In his second appearance before UNGA as president, Biden also highlighted that Putin had violated the UN Charter when it invaded its neighbor in February.
Biden also called for reforms to the UN Security Council (UNSC) to address current global challenges. He spoke in favor of increasing the number of countries represented in the body which has five permanent members with veto power – China, France, Russia, the United Kingdom, and the US – and 10 rotating states elected every two years. “We have long supported permanent seats for countries in Africa, Latin America, and the Caribbean,” Biden told UNGA.
“Members of the UN Security Council, including the United States, should consistently uphold and defend the UN Charter and refrain from the use of the veto except in rare, extraordinary situations to ensure that the council remains credible and effective,” Biden insisted.
The US President also said Washington wanted to avoid a military confrontation with Chine: “Let me be direct about the competition between the United States and China as we manage shifting geopolitical trends: The United States will conduct itself as a reasonable leader,” he stressed.
“We do not seek conflict. We do not seek a cold war. We do not ask any nation to choose between the United States or any other partner,” Biden also pointed out as tension grows around Taiwan
Regarding the Middle East, Biden reiterated that the United States is committed to Israel’s security and sees a negotiated, two-state solution as the best option to end the conflict with Palestine, which many find unattainable due to the prevalence of Israel settlements in occupied territory that would allow Israel to maintain the status quo.

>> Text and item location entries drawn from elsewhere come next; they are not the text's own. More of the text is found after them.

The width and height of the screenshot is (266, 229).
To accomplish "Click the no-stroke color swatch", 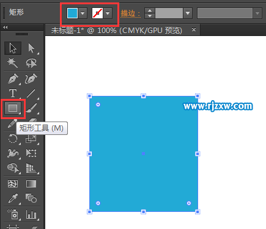I will coord(97,13).
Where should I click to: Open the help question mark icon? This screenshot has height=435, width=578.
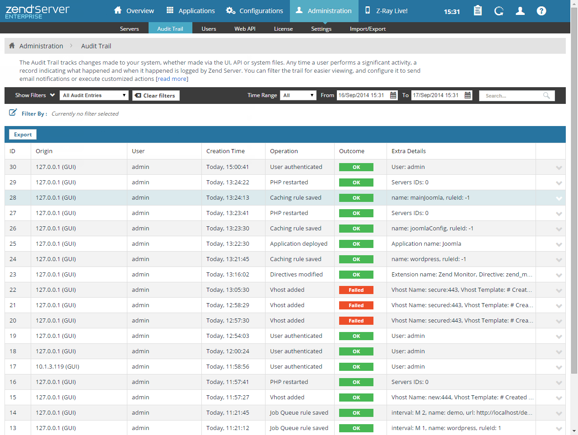[541, 11]
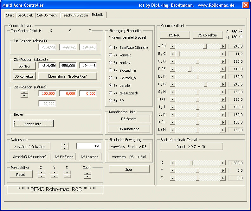251x211 pixels.
Task: Click Ziel-Position Offset spinner up arrow
Action: [x=24, y=92]
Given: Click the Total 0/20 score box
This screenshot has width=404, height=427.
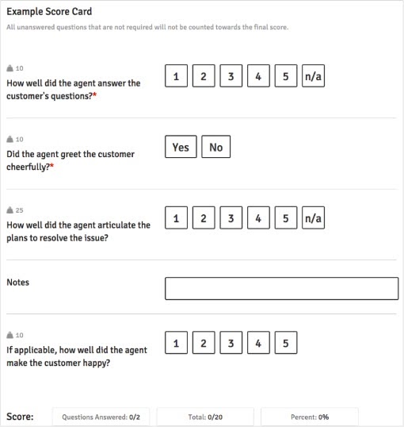Looking at the screenshot, I should click(x=205, y=417).
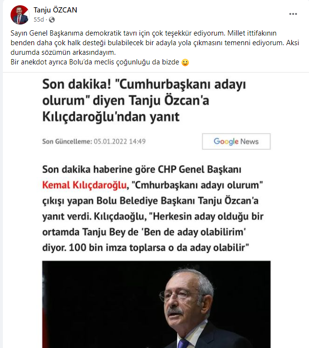Viewport: 309px width, 348px height.
Task: Open the red Kemal Kılıçdaroğlu link
Action: click(x=84, y=185)
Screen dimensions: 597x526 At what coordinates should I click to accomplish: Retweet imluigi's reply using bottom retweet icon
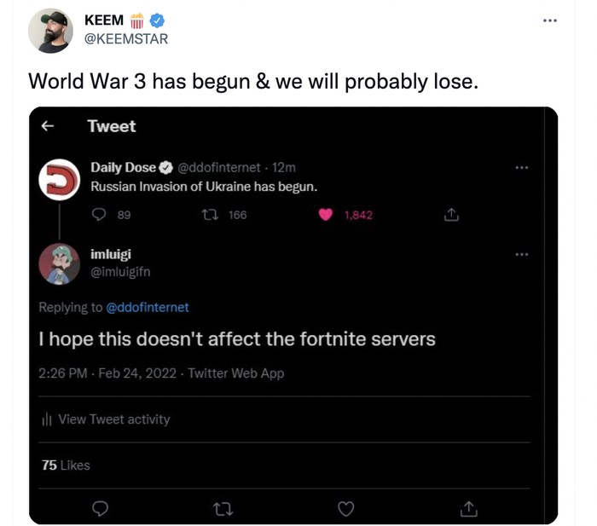[x=222, y=508]
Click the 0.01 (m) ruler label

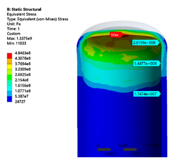(x=153, y=145)
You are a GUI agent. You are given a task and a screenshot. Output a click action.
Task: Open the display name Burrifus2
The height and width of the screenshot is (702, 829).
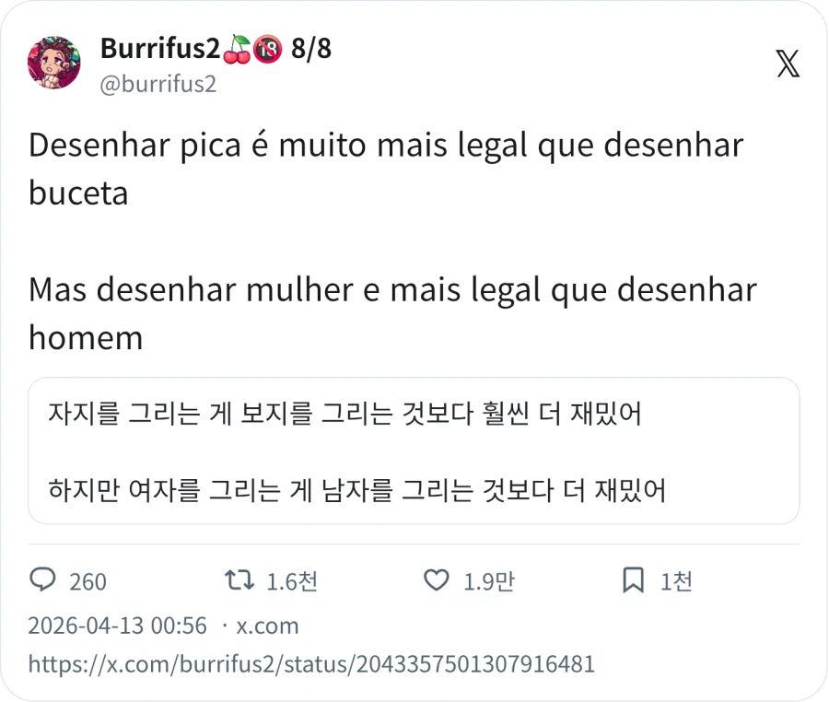click(160, 51)
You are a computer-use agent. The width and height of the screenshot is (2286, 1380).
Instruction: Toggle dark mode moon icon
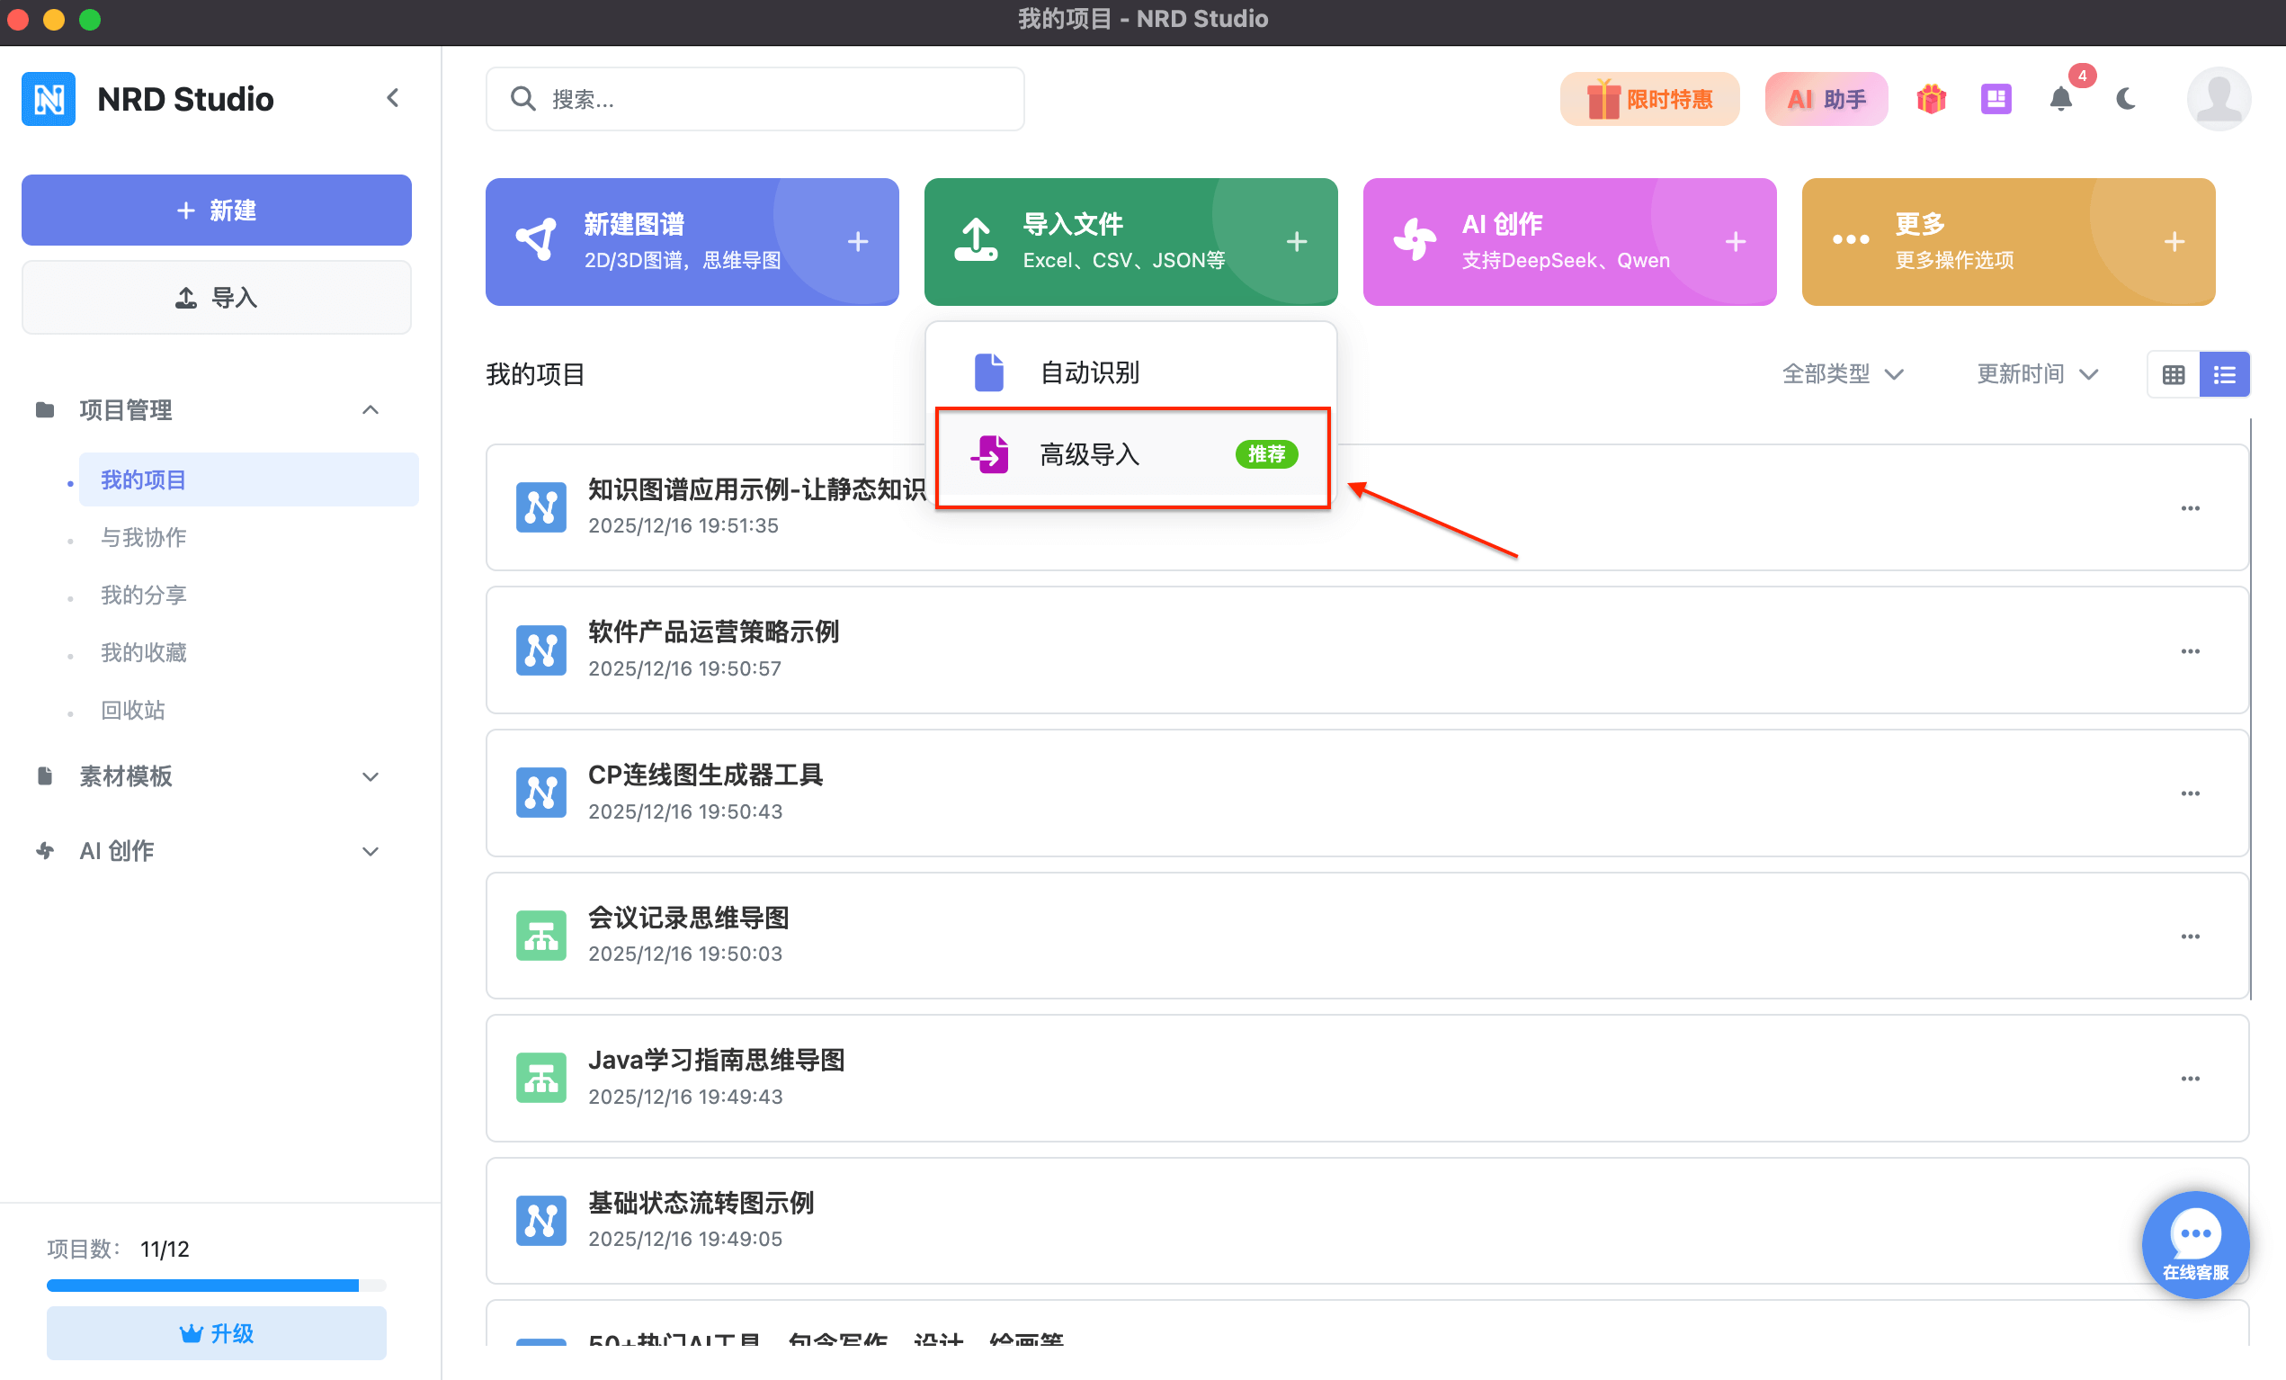point(2125,99)
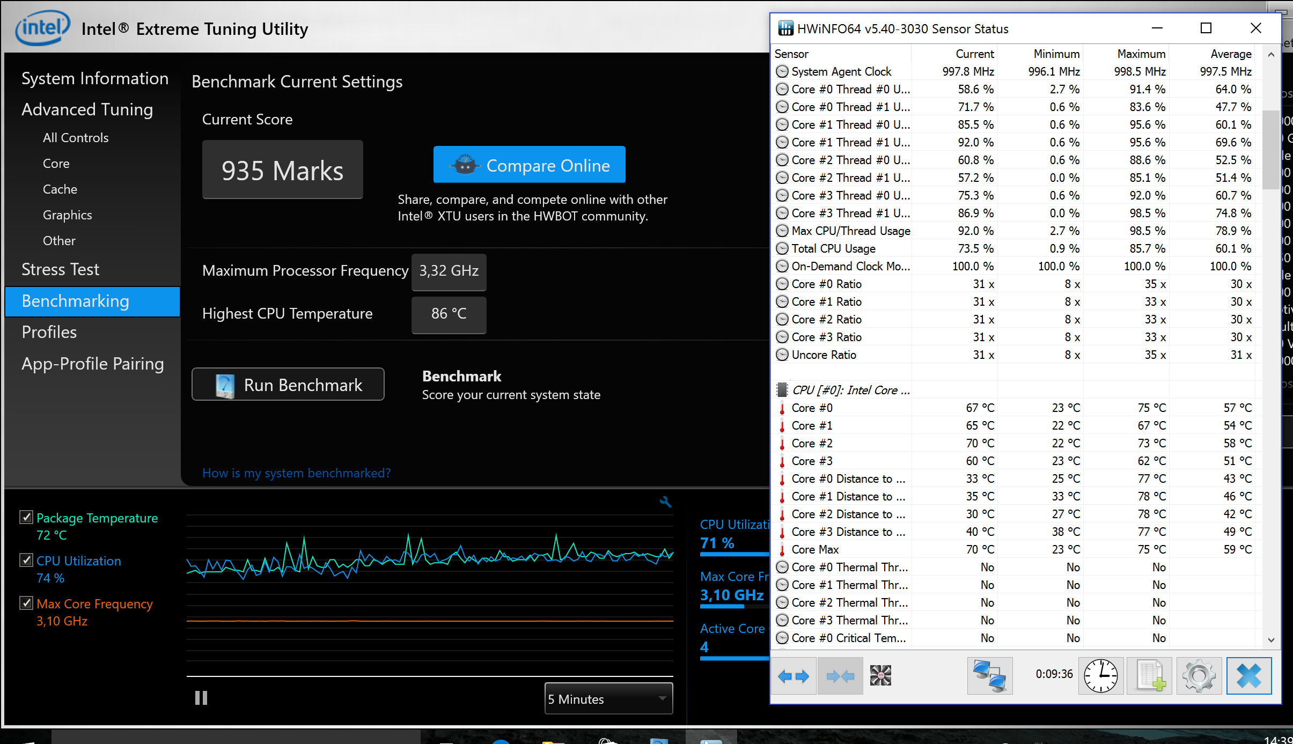Click the log file spreadsheet icon
This screenshot has height=744, width=1293.
(x=1149, y=676)
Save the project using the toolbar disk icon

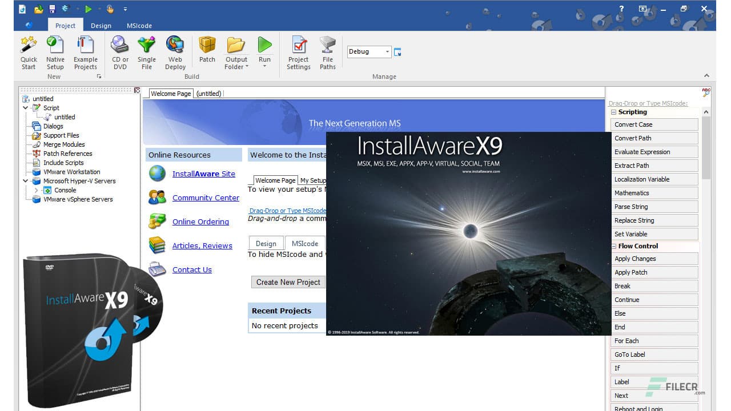pos(52,9)
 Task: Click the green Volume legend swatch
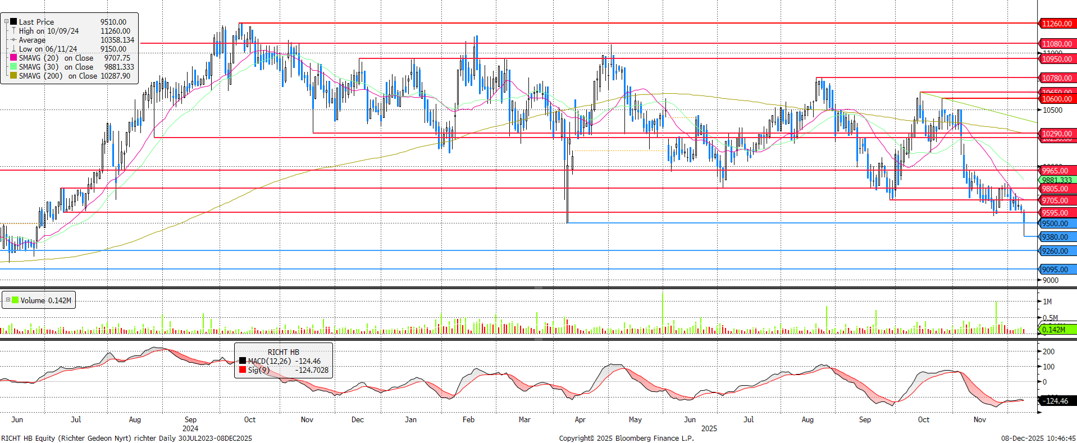(x=15, y=300)
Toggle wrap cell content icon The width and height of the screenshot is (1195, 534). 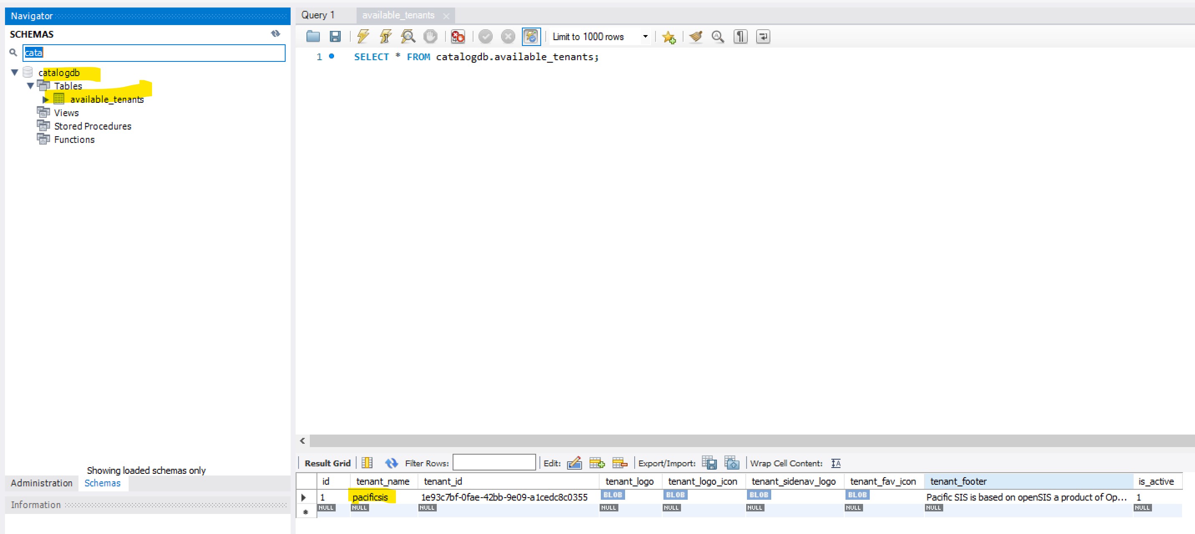pos(835,463)
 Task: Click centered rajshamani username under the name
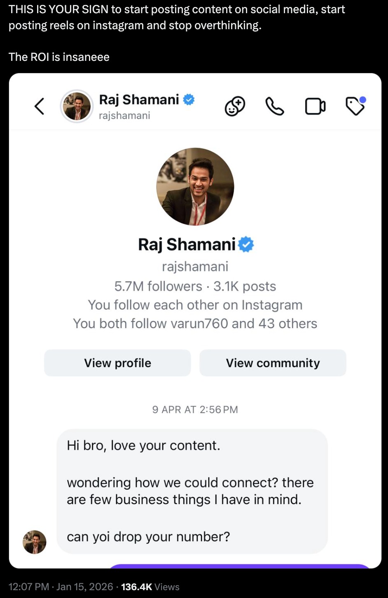[x=195, y=267]
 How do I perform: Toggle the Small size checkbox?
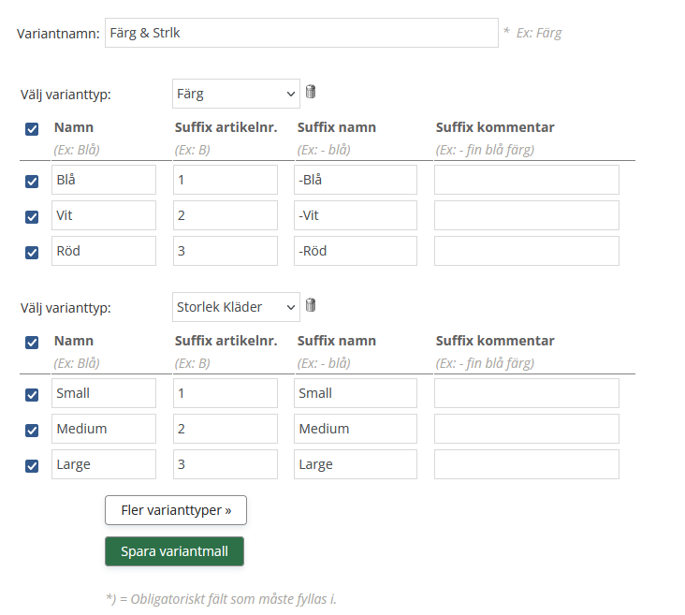click(x=32, y=395)
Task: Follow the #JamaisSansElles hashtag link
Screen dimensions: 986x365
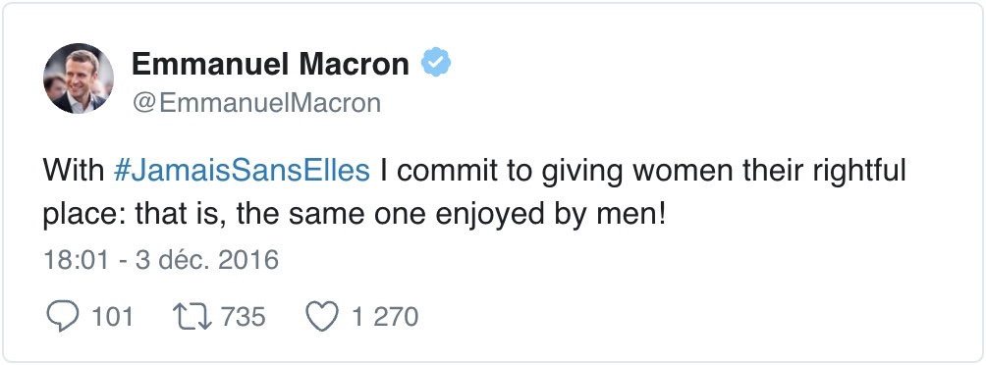Action: [242, 171]
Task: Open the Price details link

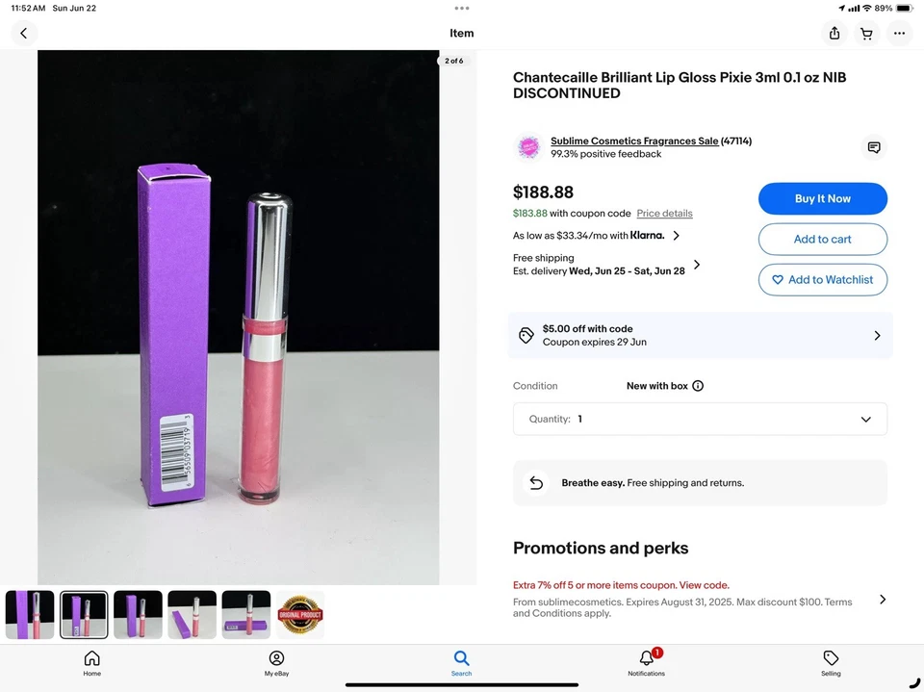Action: pos(664,214)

Biden also said his administration would stand against Iran having nuclear weapons as numerous negotiations have failed to revive the 2015 deal formally known as the Joint Comprehensive Plan of Action (JCPOA). “While the United States is prepared for a mutual return to the Joint Comprehensive Plan of Action if Iran steps up to its obligations, the United States is clear: We will not allow Iran to acquire nuclear weapons,” Biden said while endorsing Iranians opposing their government after the death of a woman in police custody for protesting against face-covering mandates.
“Today, we stand with the brave citizens and the brave women of Iran who right now are demonstrating to secure their basic rights,” Biden said.